The Constitution of India is a document that establishes the political values, the powers of government and the rights of the citizens of the country. It is the supreme law of India and is used by the prime minister, his cabinet of ministers and the courts to govern the country.
Before India came under British rule it was a collection of princely states, each of which had their own law based in separate religions, philosophies, and even ideas about beauty and art. When the British came into power they ruled colonial India with a set of rules and structure of government that was similar to their own.
The leaders of independent India realized that this new code would need to take into consideration the diversity of the land. They used the existing British model of government to set up a new framework that catered to the needs of the various communities of India.
Who wrote the Constitution of India?
The task of framing the constitution fell upon Dr Bhimrao Ambedkar. Although modeled on the British Constitution, it is designed to suit the needs of a developing nation with a much larger population and minorities within it. All this was taken into account when framing the new constitution.
There was a vision for the citizens of free India, an idea or plan for what values the new nation would be built on. This is brought out in the preamble, the introduction to the constitution so to speak.
“We, the people of India, having solemnly resolved to constitute India into a sovereign socialist secular democratic republic and to secure to all its citizens:
Justice, social, economic and political;
Liberty, of thought, expression, belief, faith and worship;
Equality of status and of opportunity;
And to promote among them all
Fraternity assuring the dignity of the individual and the unity and integrity of the nation;
In our constituent assembly this twenty-sixth day of November, 1949, do hereby adopt, enact and give to ourselves this constitution.”

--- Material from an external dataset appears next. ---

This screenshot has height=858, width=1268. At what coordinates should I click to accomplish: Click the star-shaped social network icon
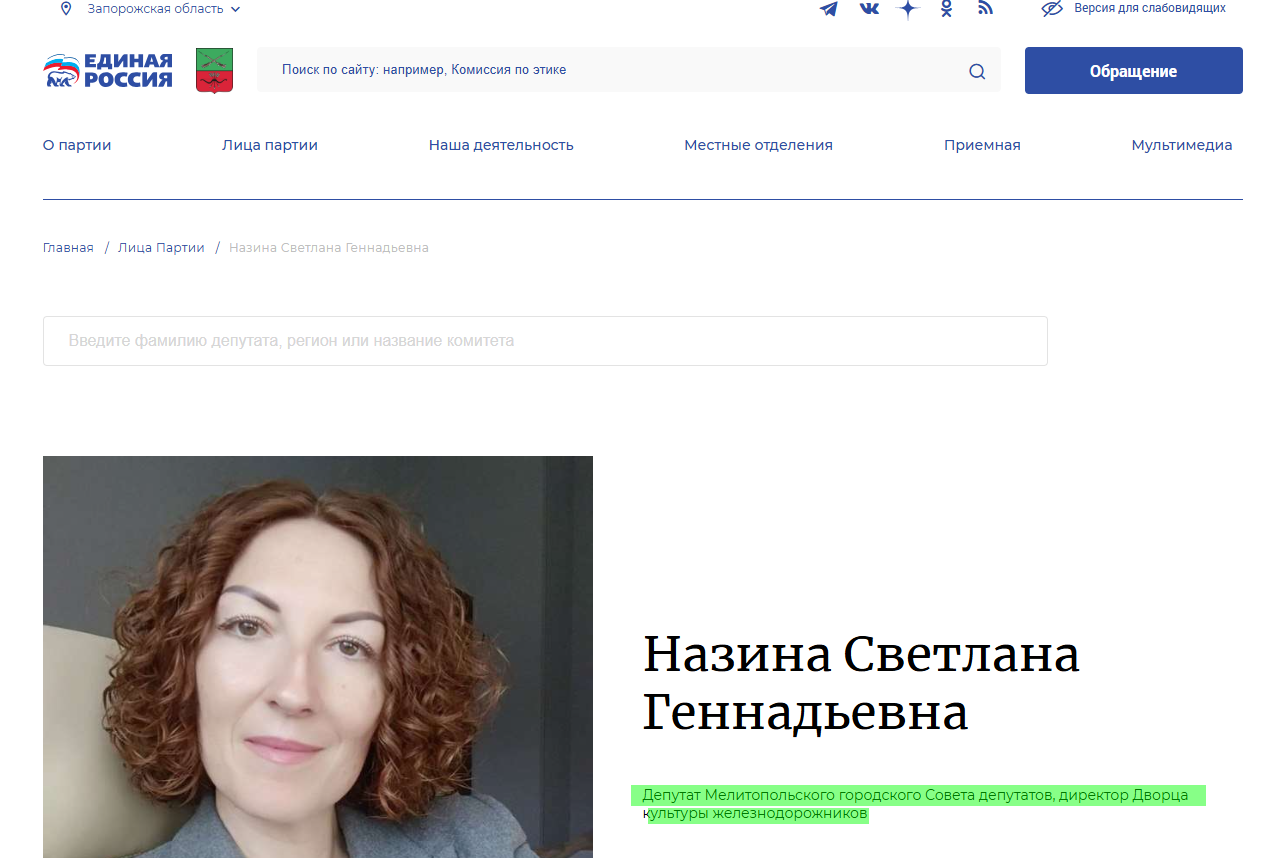[907, 9]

The first line of the Indian Constitution
“We, the people of India, having solemnly resolved to constitute India into a sovereign socialist secular democratic republic and to secure to all its citizens.”

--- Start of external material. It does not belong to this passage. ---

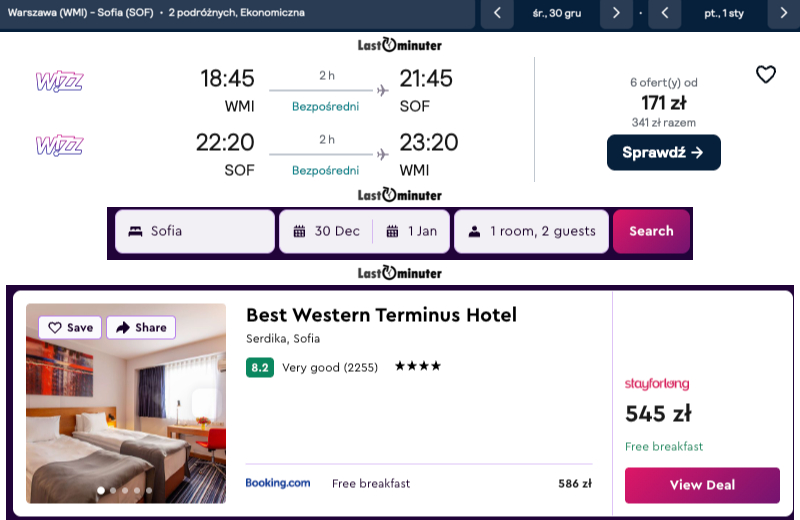The image size is (800, 520).
Task: Save the Best Western Terminus Hotel
Action: 70,327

It is a declaration that the people of India have defined themselves as free people (sovereign). That there is social and economic equality in this state and there will be no discrimination based on caste or gender. Everyone has equal rights and opportunities to get jobs and earn their livelihood. For example, the government has started a rural employment scheme (socialist).
The government will not favour any one religion (secular). India will never be defined as a Hindu state, even though there is a majority of Hindus in the country. The government will respect the presence of Muslims, Sikhs, Christians and any other religion that someone chooses to follow.
All citizens are able and allowed to be part of the government and this person must be elected including the head of the state like the president (republic).
The government will be formed of the leaders elected by the people from each region or constituency and every citizen above 18 is eligible to vote barring none (democratic). India has 546 constituencies, therefore 546 leaders in the parliament.
How many Amendments are there in Indian constitution?
Just that one sentence is loaded with so much information, you can only imagine what the entire document is capable of talking about. The best part about the constitution is that it allows ‘amendments’ or changes. Naturally, not all the laws suitable for 1950 are suitable now. So the parliament is allowed to take a joint decision on which article of the constitution has to be amended. There have been 99 amendments so far.
Everything that the ruling party needs to know is laid out in the constitution – how many members of parliament, the number of states, the rights of the central government and the rights of the state governments, the fundamental rights and duties of citizens and so on. These are framed keeping in mind that India must always remain a sovereign, secular, socialist, democratic republic.
We celebrate the framing of the constitution – the rules of our republic – on 26th January each year.
There are 99 amendments to the constitution. Get a friend to find out about 10 of the amendments. Then you do the same. Compare and discuss each individual amendment and how it might relate to the population of India.